Für erfolgreiche E-Commerce-Unternehmen gab es noch keinen besseren Verkaufszeitpunkt als zur Zeit (s. E-Commerce im Aufbruch: Wer wächst mit wem? Und wohin?)
Deshalb sondieren im Zuge des Cafepress-Börsengangs jetzt auch die Spreadshirt-Investoren ihre Exit-Optionen. Das bestätigte Spreadshirt-Chef Philip Rooke gegenüber Bloomberg:
"Spreadshirt’s Rooke said several buyers — both private-equity firms and clothing companies — have expressed interest in purchasing his business.

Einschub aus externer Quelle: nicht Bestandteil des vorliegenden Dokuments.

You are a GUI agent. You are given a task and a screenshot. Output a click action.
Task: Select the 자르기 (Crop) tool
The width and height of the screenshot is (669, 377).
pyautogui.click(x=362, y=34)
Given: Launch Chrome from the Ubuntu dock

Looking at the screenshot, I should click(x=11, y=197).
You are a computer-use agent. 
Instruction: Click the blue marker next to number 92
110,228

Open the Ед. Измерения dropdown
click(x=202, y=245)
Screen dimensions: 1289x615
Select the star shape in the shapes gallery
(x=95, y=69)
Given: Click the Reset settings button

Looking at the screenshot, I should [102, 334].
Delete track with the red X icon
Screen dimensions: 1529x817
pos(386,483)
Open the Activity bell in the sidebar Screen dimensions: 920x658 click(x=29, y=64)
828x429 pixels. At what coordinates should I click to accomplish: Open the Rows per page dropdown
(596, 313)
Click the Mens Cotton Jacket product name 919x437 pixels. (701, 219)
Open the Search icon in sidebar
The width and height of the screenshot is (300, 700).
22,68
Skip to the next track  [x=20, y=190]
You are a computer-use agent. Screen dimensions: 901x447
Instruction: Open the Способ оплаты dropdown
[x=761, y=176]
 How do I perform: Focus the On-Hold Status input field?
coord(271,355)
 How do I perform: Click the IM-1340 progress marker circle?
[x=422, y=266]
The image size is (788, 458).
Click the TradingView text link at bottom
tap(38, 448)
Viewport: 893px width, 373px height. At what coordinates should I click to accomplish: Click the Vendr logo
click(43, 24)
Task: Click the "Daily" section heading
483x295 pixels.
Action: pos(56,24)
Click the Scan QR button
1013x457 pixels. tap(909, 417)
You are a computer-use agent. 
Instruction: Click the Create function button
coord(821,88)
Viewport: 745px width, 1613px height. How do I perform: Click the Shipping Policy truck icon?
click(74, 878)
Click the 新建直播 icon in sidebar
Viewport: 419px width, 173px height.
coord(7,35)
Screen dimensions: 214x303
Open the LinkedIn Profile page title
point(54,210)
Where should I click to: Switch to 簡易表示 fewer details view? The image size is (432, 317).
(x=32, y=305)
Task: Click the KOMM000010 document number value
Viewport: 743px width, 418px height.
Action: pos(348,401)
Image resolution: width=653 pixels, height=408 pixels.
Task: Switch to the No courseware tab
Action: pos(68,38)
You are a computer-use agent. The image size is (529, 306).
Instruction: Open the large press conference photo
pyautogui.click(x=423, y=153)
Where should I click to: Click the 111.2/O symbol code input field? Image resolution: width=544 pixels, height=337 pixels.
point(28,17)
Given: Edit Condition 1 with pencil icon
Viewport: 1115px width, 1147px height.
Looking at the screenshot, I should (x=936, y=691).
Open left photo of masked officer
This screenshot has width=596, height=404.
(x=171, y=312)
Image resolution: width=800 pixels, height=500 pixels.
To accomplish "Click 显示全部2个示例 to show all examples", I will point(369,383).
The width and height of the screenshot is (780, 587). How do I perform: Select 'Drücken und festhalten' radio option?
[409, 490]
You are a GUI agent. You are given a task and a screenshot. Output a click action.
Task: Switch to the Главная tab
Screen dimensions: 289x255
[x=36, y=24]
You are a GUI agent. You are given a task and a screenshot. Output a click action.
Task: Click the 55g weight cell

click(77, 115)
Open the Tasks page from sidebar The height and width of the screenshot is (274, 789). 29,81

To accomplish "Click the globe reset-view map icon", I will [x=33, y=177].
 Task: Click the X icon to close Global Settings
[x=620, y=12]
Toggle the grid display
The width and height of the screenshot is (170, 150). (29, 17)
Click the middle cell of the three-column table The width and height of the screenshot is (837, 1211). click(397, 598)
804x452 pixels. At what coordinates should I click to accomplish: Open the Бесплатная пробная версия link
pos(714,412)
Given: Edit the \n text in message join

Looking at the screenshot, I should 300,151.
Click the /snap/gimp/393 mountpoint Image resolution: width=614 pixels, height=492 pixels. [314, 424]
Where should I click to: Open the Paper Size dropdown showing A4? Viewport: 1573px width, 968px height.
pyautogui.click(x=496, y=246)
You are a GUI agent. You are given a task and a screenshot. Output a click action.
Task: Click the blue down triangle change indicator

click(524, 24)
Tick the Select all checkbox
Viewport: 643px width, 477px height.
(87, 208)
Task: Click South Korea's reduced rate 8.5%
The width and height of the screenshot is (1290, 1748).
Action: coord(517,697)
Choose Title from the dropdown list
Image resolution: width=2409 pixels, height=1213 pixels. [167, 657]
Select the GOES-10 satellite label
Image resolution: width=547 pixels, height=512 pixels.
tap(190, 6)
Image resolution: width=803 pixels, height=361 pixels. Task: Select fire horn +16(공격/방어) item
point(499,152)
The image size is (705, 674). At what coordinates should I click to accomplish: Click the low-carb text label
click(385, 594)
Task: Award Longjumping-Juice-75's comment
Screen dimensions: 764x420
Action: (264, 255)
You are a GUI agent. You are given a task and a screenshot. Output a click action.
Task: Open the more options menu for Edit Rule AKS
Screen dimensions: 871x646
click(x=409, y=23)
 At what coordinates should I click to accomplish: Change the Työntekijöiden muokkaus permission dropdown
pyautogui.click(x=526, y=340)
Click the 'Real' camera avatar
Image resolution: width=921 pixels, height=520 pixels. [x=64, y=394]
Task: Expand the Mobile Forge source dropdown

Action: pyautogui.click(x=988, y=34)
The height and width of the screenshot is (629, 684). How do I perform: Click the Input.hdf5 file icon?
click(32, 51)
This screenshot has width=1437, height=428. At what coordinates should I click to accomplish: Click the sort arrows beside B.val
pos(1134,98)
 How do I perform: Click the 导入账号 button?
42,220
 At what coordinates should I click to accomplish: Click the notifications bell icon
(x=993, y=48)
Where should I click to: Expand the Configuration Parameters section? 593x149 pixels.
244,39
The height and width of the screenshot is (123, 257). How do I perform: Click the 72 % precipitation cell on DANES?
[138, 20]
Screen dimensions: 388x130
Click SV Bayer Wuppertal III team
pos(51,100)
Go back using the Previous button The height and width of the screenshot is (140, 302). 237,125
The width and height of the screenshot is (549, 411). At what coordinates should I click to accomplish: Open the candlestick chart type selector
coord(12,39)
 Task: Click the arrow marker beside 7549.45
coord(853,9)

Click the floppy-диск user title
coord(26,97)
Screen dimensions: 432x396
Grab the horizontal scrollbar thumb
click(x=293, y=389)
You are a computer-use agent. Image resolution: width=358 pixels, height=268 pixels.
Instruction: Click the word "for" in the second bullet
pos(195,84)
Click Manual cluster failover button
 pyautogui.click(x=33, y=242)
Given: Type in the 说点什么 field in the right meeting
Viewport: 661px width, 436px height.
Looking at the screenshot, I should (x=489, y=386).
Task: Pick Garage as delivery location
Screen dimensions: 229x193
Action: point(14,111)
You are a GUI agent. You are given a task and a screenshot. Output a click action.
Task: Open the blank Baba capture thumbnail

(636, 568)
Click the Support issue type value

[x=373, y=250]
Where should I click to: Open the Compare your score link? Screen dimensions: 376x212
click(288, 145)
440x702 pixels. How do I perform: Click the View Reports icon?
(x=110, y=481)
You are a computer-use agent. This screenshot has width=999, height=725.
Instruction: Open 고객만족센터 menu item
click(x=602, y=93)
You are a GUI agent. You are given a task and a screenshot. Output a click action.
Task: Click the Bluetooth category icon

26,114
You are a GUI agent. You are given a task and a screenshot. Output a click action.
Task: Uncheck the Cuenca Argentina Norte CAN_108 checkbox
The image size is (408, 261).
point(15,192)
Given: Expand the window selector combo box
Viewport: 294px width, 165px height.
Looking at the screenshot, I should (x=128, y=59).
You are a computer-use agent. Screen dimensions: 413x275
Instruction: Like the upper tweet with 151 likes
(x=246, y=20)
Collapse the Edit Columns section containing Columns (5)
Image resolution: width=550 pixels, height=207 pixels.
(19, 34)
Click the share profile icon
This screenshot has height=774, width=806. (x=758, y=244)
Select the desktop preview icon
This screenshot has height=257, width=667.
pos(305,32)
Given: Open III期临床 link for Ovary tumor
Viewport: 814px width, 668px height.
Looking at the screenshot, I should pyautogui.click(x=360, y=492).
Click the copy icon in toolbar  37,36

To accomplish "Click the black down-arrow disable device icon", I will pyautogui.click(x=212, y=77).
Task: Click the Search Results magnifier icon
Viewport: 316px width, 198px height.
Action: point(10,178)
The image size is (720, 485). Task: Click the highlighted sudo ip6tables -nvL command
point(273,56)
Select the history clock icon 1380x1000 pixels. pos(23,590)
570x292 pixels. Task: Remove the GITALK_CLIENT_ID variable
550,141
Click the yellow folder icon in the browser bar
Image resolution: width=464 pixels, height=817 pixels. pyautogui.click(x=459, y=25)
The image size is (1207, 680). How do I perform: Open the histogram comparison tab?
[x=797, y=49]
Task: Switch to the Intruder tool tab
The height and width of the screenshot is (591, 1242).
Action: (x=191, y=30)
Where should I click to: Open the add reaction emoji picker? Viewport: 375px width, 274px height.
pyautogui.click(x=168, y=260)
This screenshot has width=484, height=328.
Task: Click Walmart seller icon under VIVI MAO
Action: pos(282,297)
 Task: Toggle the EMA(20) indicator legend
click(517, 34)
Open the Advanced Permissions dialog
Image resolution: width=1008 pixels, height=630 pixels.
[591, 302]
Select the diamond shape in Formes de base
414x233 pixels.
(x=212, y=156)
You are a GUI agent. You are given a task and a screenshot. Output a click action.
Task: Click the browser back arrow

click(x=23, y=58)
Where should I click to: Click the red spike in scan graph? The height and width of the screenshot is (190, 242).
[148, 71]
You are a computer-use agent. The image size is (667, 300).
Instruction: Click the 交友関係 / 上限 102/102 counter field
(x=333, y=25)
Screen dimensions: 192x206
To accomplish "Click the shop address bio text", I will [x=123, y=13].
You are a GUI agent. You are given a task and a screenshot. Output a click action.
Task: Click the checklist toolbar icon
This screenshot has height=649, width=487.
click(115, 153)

“We’ve had several interested parties that are currently in discussions with our shareholders,” Rooke said, without naming them. He also declined to provide details on the company’s finances, though he said Spreadshirt is profitable."
Hierzulande haben ihre Exit-Option zuletzt unter anderem Redcoon, Dress-for-less und Tradoria genutzt. Doch im E-Commerce sind gerade nicht nur Online-Händler, sondern auch die (Shop-)Systemhersteller auf Exit-/Wachstumskurs.
Wir sind gespannt, ob sich in Sachen Spreadshirt schon bis zur K5 Konferenz etwas tut. Denn dort sind sowohl Philip Rooke (zum Thema Plattformstrategie) als auch die Spreadshirt-Investoren von Accel-Partners im Programm vertreten.